++++ RECORDS FOR THIS TASK

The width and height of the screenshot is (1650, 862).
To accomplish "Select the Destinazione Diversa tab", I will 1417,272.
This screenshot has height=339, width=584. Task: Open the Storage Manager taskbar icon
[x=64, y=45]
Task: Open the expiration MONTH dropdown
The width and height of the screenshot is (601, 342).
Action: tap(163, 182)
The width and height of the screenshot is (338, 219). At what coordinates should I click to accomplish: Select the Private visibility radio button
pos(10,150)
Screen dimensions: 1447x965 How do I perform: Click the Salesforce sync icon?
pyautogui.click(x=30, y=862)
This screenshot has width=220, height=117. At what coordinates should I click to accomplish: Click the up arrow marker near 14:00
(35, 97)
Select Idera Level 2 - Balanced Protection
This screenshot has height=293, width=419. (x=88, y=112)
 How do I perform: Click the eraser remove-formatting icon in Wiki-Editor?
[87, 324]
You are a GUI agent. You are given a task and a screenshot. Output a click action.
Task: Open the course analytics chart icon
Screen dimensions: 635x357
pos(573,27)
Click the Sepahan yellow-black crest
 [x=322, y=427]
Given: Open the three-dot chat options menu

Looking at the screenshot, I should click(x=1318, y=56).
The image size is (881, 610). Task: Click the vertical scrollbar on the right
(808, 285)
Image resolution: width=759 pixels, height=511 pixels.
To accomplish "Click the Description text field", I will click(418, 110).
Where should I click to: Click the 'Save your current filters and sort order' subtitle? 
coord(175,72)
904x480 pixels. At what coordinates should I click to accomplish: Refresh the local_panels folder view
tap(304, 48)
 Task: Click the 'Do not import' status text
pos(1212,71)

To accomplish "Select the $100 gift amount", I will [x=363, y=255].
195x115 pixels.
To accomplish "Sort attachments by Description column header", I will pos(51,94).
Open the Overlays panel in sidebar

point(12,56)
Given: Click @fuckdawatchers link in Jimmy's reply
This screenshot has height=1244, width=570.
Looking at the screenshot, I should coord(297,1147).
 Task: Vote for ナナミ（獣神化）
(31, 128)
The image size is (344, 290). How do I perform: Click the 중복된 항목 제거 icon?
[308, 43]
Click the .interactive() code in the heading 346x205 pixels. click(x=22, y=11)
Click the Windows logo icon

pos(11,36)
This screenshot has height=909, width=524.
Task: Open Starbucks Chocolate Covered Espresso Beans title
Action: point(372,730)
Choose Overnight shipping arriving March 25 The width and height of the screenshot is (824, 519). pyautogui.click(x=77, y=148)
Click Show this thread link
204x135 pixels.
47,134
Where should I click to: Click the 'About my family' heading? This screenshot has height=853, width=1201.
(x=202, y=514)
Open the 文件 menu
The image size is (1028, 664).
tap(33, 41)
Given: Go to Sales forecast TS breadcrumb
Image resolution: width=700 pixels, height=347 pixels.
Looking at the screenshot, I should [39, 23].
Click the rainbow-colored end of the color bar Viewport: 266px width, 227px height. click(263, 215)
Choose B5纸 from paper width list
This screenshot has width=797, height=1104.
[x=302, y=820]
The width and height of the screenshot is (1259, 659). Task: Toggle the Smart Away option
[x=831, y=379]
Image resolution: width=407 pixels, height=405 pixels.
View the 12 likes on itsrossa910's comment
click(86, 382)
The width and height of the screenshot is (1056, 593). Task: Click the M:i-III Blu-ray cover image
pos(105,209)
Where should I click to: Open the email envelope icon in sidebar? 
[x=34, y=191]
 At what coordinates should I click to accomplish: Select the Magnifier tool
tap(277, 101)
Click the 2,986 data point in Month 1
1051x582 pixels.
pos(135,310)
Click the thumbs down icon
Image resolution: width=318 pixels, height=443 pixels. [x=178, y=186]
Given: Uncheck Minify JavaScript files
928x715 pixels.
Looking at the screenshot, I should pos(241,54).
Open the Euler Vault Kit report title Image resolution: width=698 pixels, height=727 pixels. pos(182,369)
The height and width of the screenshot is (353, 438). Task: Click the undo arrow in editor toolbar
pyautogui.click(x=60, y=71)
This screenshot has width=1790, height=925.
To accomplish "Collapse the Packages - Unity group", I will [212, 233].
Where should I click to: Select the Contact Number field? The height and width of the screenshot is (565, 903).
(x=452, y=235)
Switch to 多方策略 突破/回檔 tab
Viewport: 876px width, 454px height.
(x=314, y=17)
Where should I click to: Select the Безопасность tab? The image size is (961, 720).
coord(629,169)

++++++++

Format every line of the rows above as a Markdown table with the columns Number and Line, giving each line its own number and leaving out blank lines.

| Number | Line |
|---|---|
| 1 | The width and height of the screenshot is (1650, 862). |
| 2 | To accomplish "Select the Destinazione Diversa tab", I will 1417,272. |
| 3 | This screenshot has height=339, width=584. Task: Open the Storage Manager taskbar icon |
| 4 | [x=64, y=45] |
| 5 | Task: Open the expiration MONTH dropdown |
| 6 | The width and height of the screenshot is (601, 342). |
| 7 | Action: tap(163, 182) |
| 8 | The width and height of the screenshot is (338, 219). At what coordinates should I click to accomplish: Select the Private visibility radio button |
| 9 | pos(10,150) |
| 10 | Screen dimensions: 1447x965 How do I perform: Click the Salesforce sync icon? |
| 11 | pyautogui.click(x=30, y=862) |
| 12 | This screenshot has width=220, height=117. At what coordinates should I click to accomplish: Click the up arrow marker near 14:00 |
| 13 | (35, 97) |
| 14 | Select Idera Level 2 - Balanced Protection |
| 15 | This screenshot has height=293, width=419. (x=88, y=112) |
| 16 |  How do I perform: Click the eraser remove-formatting icon in Wiki-Editor? |
| 17 | [87, 324] |
| 18 | You are a GUI agent. You are given a task and a screenshot. Output a click action. |
| 19 | Task: Open the course analytics chart icon |
| 20 | Screen dimensions: 635x357 |
| 21 | pos(573,27) |
| 22 | Click the Sepahan yellow-black crest |
| 23 |  [x=322, y=427] |
| 24 | Given: Open the three-dot chat options menu |
| 25 | Looking at the screenshot, I should click(x=1318, y=56). |
| 26 | The image size is (881, 610). Task: Click the vertical scrollbar on the right |
| 27 | (808, 285) |
| 28 | Image resolution: width=759 pixels, height=511 pixels. |
| 29 | To accomplish "Click the Description text field", I will click(418, 110). |
| 30 | Where should I click to: Click the 'Save your current filters and sort order' subtitle?  |
| 31 | coord(175,72) |
| 32 | 904x480 pixels. At what coordinates should I click to accomplish: Refresh the local_panels folder view |
| 33 | tap(304, 48) |
| 34 |  Task: Click the 'Do not import' status text |
| 35 | pos(1212,71) |
| 36 | To accomplish "Select the $100 gift amount", I will [x=363, y=255]. |
| 37 | 195x115 pixels. |
| 38 | To accomplish "Sort attachments by Description column header", I will pos(51,94). |
| 39 | Open the Overlays panel in sidebar |
| 40 | point(12,56) |
| 41 | Given: Click @fuckdawatchers link in Jimmy's reply |
| 42 | This screenshot has height=1244, width=570. |
| 43 | Looking at the screenshot, I should coord(297,1147). |
| 44 |  Task: Vote for ナナミ（獣神化） |
| 45 | (31, 128) |
| 46 | The image size is (344, 290). How do I perform: Click the 중복된 항목 제거 icon? |
| 47 | [308, 43] |
| 48 | Click the .interactive() code in the heading 346x205 pixels. click(x=22, y=11) |
| 49 | Click the Windows logo icon |
| 50 | pos(11,36) |
| 51 | This screenshot has height=909, width=524. |
| 52 | Task: Open Starbucks Chocolate Covered Espresso Beans title |
| 53 | Action: point(372,730) |
| 54 | Choose Overnight shipping arriving March 25 The width and height of the screenshot is (824, 519). pyautogui.click(x=77, y=148) |
| 55 | Click Show this thread link |
| 56 | 204x135 pixels. |
| 57 | 47,134 |
| 58 | Where should I click to: Click the 'About my family' heading? This screenshot has height=853, width=1201. |
| 59 | (x=202, y=514) |
| 60 | Open the 文件 menu |
| 61 | The image size is (1028, 664). |
| 62 | tap(33, 41) |
| 63 | Given: Go to Sales forecast TS breadcrumb |
| 64 | Image resolution: width=700 pixels, height=347 pixels. |
| 65 | Looking at the screenshot, I should [39, 23]. |
| 66 | Click the rainbow-colored end of the color bar Viewport: 266px width, 227px height. click(263, 215) |
| 67 | Choose B5纸 from paper width list |
| 68 | This screenshot has width=797, height=1104. |
| 69 | [x=302, y=820] |
| 70 | The width and height of the screenshot is (1259, 659). Task: Toggle the Smart Away option |
| 71 | [x=831, y=379] |
| 72 | Image resolution: width=407 pixels, height=405 pixels. |
| 73 | View the 12 likes on itsrossa910's comment |
| 74 | click(86, 382) |
| 75 | The width and height of the screenshot is (1056, 593). Task: Click the M:i-III Blu-ray cover image |
| 76 | pos(105,209) |
| 77 | Where should I click to: Open the email envelope icon in sidebar?  |
| 78 | [x=34, y=191] |
| 79 |  At what coordinates should I click to accomplish: Select the Magnifier tool |
| 80 | tap(277, 101) |
| 81 | Click the 2,986 data point in Month 1 |
| 82 | 1051x582 pixels. |
| 83 | pos(135,310) |
| 84 | Click the thumbs down icon |
| 85 | Image resolution: width=318 pixels, height=443 pixels. [x=178, y=186] |
| 86 | Given: Uncheck Minify JavaScript files |
| 87 | 928x715 pixels. |
| 88 | Looking at the screenshot, I should pos(241,54). |
| 89 | Open the Euler Vault Kit report title Image resolution: width=698 pixels, height=727 pixels. pos(182,369) |
| 90 | The height and width of the screenshot is (353, 438). Task: Click the undo arrow in editor toolbar |
| 91 | pyautogui.click(x=60, y=71) |
| 92 | This screenshot has width=1790, height=925. |
| 93 | To accomplish "Collapse the Packages - Unity group", I will [212, 233]. |
| 94 | Where should I click to: Select the Contact Number field? The height and width of the screenshot is (565, 903). |
| 95 | (x=452, y=235) |
| 96 | Switch to 多方策略 突破/回檔 tab |
| 97 | Viewport: 876px width, 454px height. |
| 98 | (x=314, y=17) |
| 99 | Where should I click to: Select the Безопасность tab? The image size is (961, 720). |
| 100 | coord(629,169) |